Daniel Indiviglio - Daniel Indiviglio was an associate editor at The Atlantic from 2009 through 2011. He is now the Washington, D.C.-based columnist for Reuters Breakingviews. He is also a 2011 Robert Novak Journalism Fellow through the Phillips Foundation. More

Indiviglio has also written for Forbes. Prior to becoming a journalist, he spent several years working as an investment banker and a consultant.

Geithner In The Hot Seat

By Daniel Indiviglio
Jan 27 2010, 11:55 AM ET Comment

I'm watching the TARP oversight hearing right now on the AIG swap payment disclosure fiasco. I'm shocked at how aggressively the Congressmen are grilling Treasury Secretary Timothy Geithner. Back during the AIG bailout, he was the President of the New York Federal Reserve, which was intimately involved in the bailout. Few of them appear to believe that Geithner would have known nothing about the NY Fed's decision not to disclose the detail of how banks would benefit from AIG's bailout as swap counterparties.

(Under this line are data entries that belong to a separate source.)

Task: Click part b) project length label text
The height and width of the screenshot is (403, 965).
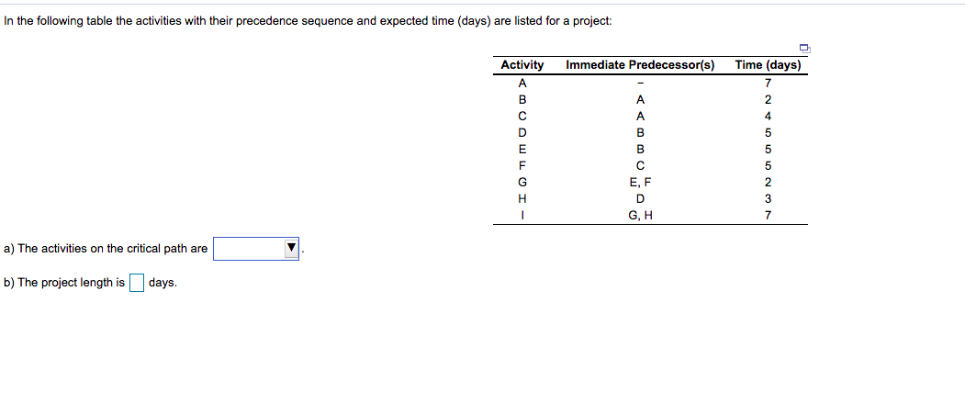Action: pyautogui.click(x=64, y=283)
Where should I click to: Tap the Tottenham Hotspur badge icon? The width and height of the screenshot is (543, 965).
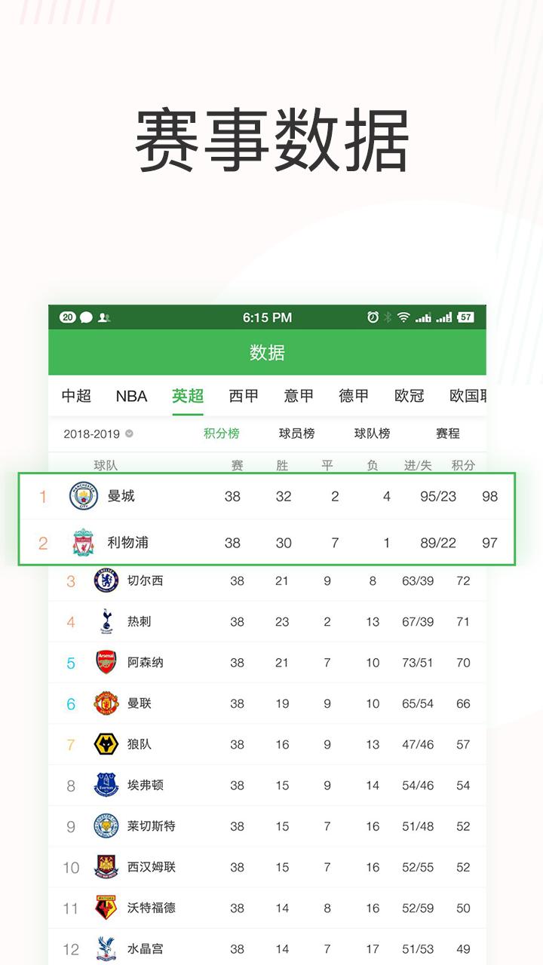(106, 621)
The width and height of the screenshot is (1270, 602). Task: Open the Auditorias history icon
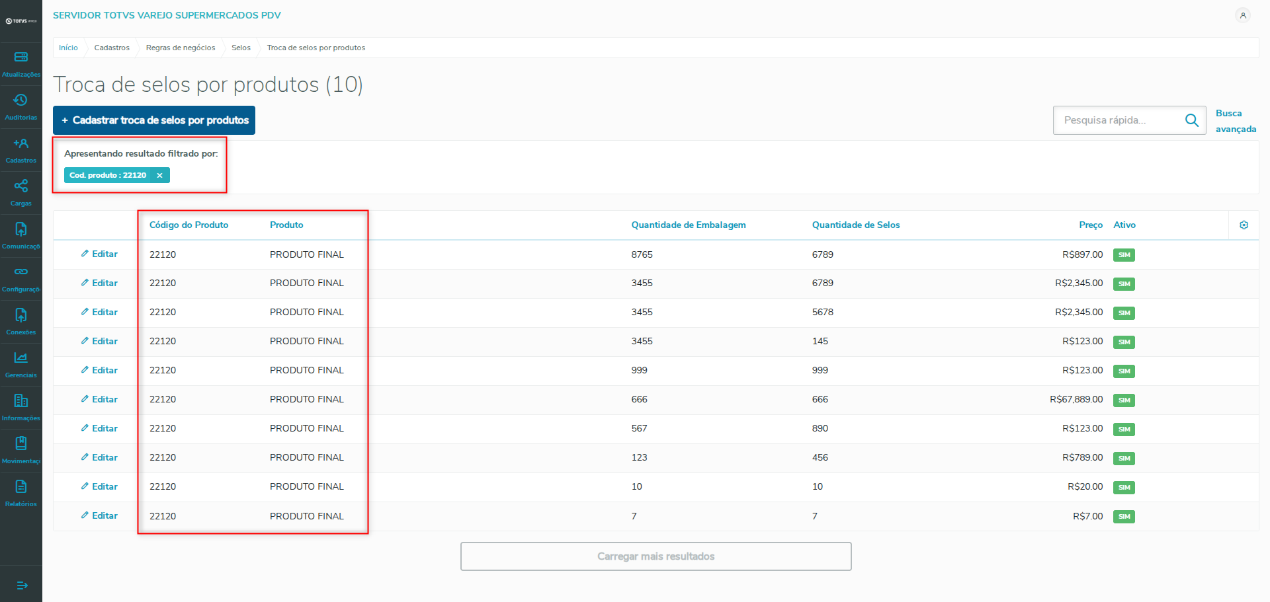point(21,100)
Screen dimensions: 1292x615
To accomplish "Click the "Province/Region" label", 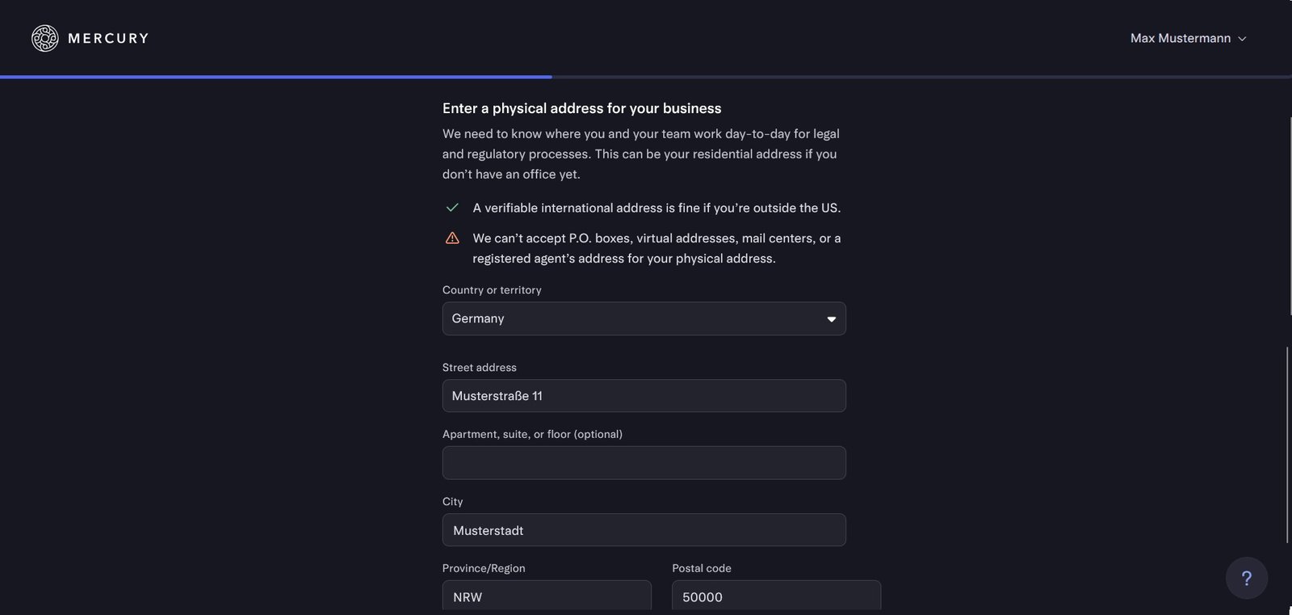I will 484,568.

Republicans are absolutely tearing Geithner apart. Rep. John Mica (R - FL) even called for his resignation. Some Democrats are also very, very angry. In thinking about the timeline, they have some reason to be annoyed.

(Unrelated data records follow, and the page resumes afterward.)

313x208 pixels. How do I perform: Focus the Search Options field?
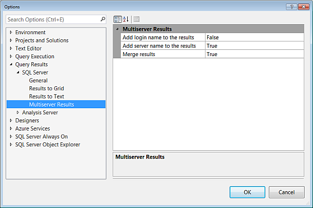click(x=53, y=20)
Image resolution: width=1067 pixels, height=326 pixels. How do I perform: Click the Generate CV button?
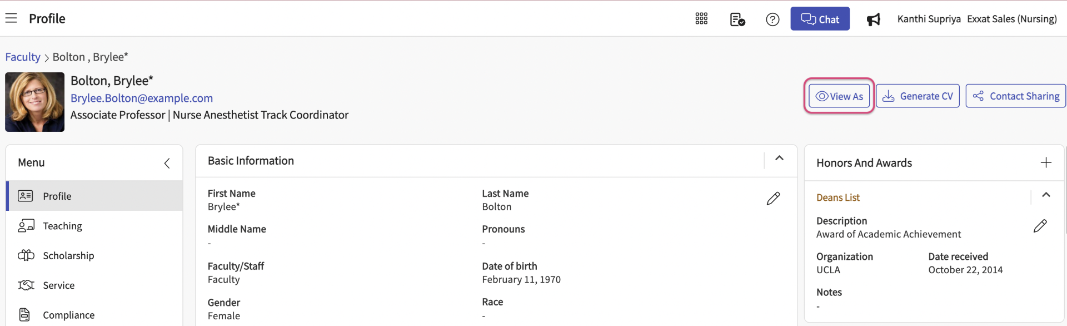[918, 96]
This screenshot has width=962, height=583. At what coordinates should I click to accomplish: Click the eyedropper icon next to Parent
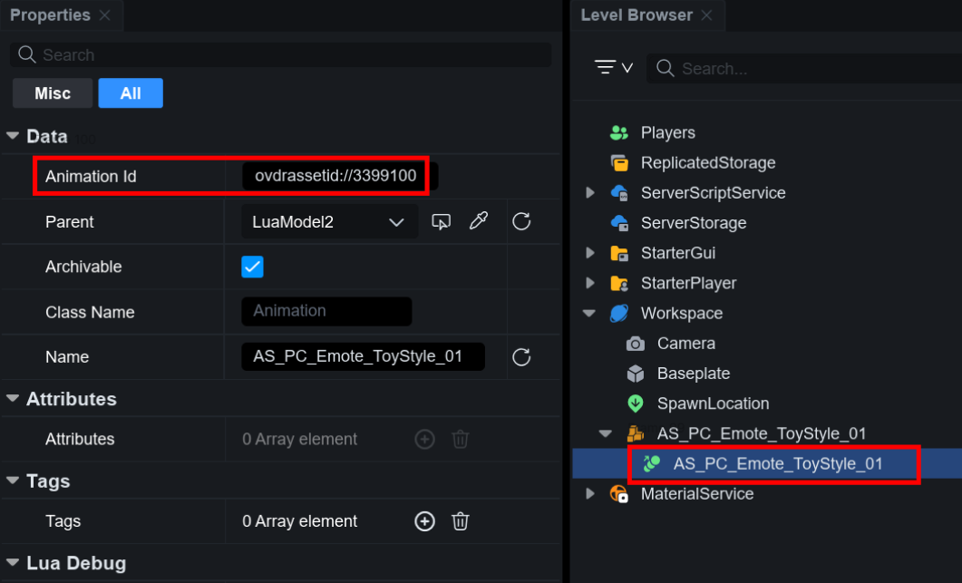(x=479, y=221)
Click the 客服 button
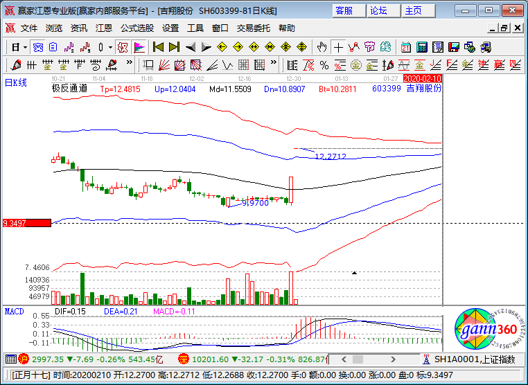 [x=344, y=10]
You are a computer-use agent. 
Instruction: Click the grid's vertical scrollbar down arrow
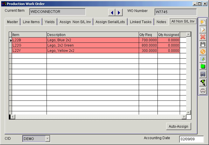pyautogui.click(x=188, y=112)
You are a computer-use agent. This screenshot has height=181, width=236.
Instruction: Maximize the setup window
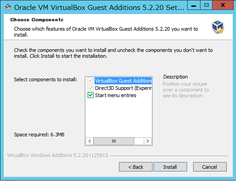[207, 5]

As early as November 3rd, 2008 Geithner was aware of the banks who would receive bailout money from NY Fed, and fact that the banks would not be forced to take a haircut on what AIG owed. On November 11th, there was an internal memo saying:

As a matter of course, we do not want to disclose that the concession is at par unless absolutely necessary.

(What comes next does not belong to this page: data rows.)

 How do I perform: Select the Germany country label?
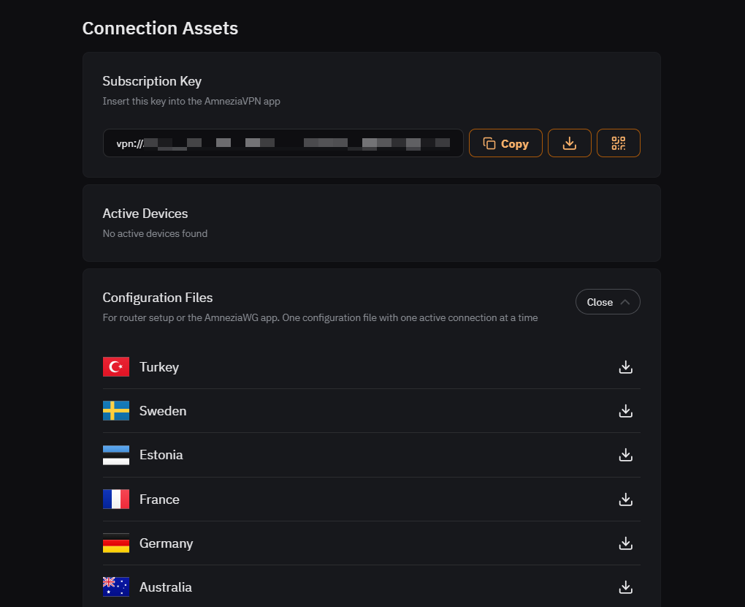(x=167, y=543)
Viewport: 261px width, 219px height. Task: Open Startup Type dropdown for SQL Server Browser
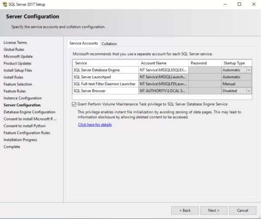(x=249, y=91)
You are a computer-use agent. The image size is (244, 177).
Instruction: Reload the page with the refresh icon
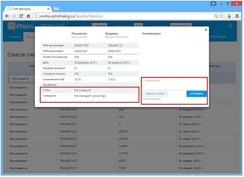tap(21, 16)
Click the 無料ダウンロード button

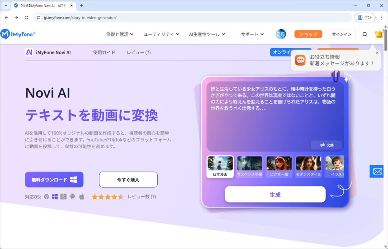tap(54, 180)
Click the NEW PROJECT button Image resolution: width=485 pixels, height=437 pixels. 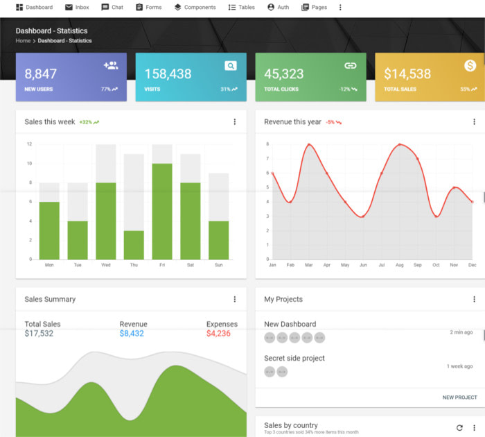[x=459, y=397]
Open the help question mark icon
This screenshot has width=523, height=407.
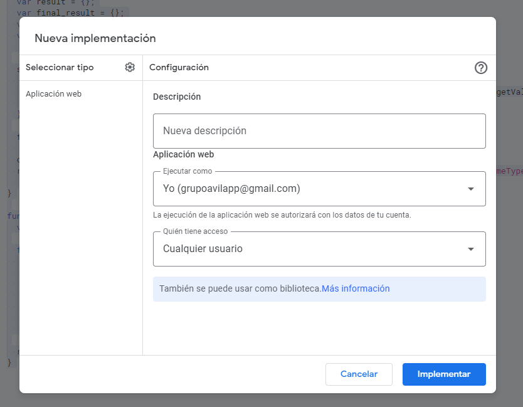tap(481, 68)

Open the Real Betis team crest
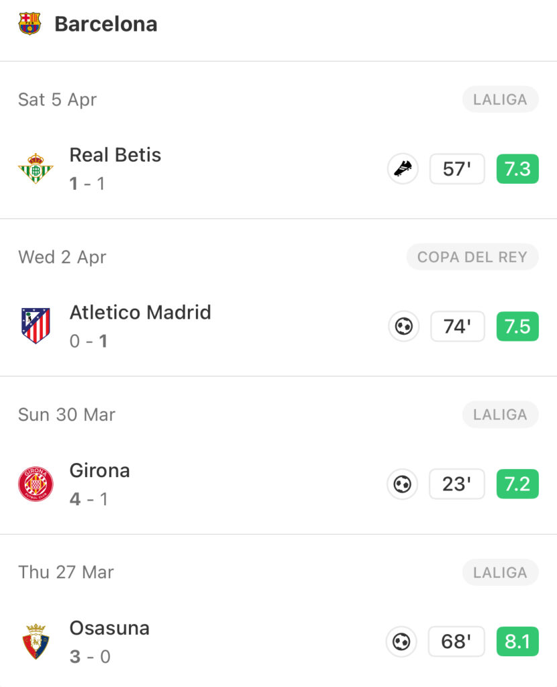click(x=36, y=168)
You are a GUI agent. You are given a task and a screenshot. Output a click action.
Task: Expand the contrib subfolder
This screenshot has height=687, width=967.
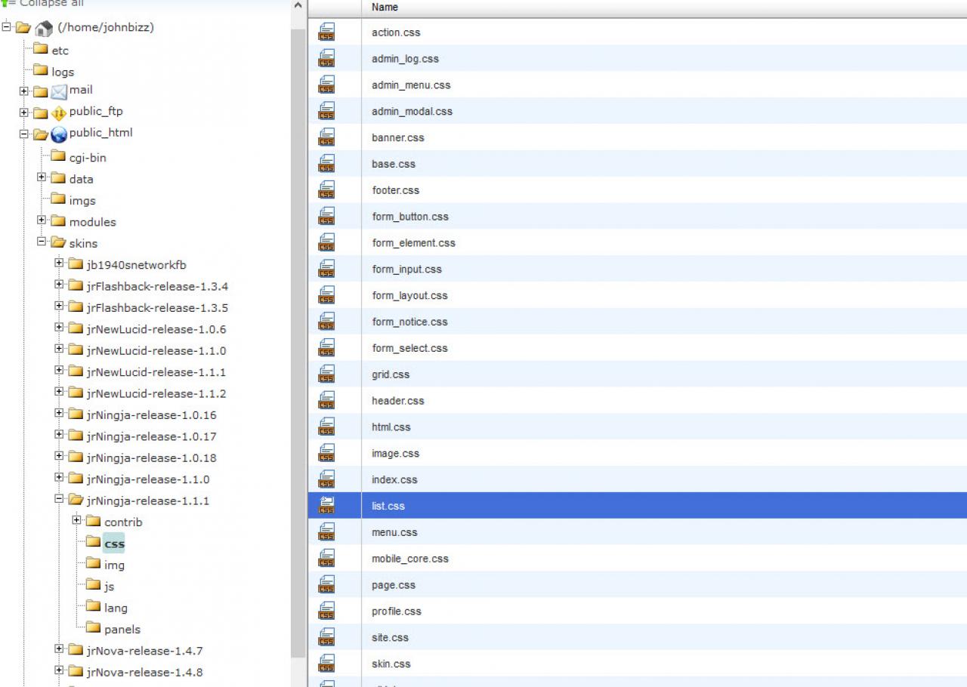[x=76, y=520]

Geithner responded that he was not involved in decisions about what information to disclose. Yet, as President of the New York Fed, wouldn't he be at all concerned about what Congress and the public knew about this historically unprecedented bailout? Even if he wasn't involved in the decision, couldn't it be argued that he should have been, as a responsible head of the NY Fed?

Now, Geithner likes to use the excuse that he was recused from AIG dealings once President-elect Obama nominated him as Treasury Secretary on November 24th. Yet, that was well after he could have made sure full information about the AIG swaps was disclosed. He didn't.